**Your objective:**
Write out exactly the lines below that run from the one containing "The height and" through the one containing "Task: Choose Marquer", both included, with no other lines.

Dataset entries
■ ■ ■

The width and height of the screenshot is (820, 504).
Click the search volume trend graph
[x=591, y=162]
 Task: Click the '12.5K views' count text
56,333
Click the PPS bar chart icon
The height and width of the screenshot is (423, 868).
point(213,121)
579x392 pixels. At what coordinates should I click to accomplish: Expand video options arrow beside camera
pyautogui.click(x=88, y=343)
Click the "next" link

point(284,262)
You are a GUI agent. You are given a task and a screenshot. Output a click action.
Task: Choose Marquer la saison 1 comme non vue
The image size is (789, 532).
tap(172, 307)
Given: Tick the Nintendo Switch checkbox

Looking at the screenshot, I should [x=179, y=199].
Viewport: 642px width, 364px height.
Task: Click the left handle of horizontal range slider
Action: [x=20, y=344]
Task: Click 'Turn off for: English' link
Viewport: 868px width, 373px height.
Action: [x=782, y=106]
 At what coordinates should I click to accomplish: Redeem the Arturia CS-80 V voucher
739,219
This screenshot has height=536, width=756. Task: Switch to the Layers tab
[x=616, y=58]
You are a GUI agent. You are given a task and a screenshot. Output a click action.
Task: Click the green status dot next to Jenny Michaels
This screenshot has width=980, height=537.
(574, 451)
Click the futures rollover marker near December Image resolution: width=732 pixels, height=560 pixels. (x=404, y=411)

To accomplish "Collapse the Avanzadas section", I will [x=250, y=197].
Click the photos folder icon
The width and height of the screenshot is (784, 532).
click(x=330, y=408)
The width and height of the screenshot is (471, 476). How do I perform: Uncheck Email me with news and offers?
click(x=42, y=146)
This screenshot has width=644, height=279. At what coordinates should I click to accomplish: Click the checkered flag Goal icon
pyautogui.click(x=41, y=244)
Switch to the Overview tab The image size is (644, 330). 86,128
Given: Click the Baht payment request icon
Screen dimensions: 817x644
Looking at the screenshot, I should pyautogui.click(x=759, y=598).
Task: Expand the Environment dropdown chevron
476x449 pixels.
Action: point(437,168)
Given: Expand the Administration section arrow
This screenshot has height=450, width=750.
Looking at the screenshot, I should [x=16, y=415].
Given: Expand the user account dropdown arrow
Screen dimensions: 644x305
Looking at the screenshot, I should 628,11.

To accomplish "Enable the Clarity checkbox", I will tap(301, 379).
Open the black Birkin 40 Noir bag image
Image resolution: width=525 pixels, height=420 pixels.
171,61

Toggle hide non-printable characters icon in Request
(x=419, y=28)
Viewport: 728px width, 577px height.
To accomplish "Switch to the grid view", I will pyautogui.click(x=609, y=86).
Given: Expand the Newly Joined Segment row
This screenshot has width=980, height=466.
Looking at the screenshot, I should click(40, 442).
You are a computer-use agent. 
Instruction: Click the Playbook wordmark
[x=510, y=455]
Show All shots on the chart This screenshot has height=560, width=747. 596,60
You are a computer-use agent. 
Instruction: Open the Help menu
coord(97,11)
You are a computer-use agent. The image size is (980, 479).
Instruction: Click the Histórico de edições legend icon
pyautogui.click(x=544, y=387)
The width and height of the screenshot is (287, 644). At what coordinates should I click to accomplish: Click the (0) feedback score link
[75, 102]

■ ■ ■

**Response:**
The height and width of the screenshot is (423, 868).
point(213,121)
579x392 pixels. At what coordinates should I click to accomplish: Expand video options arrow beside camera
pyautogui.click(x=88, y=343)
Click the "next" link

point(284,262)
You are a GUI agent. You are given a task and a screenshot. Output a click action.
Task: Choose Marquer la saison 1 comme non vue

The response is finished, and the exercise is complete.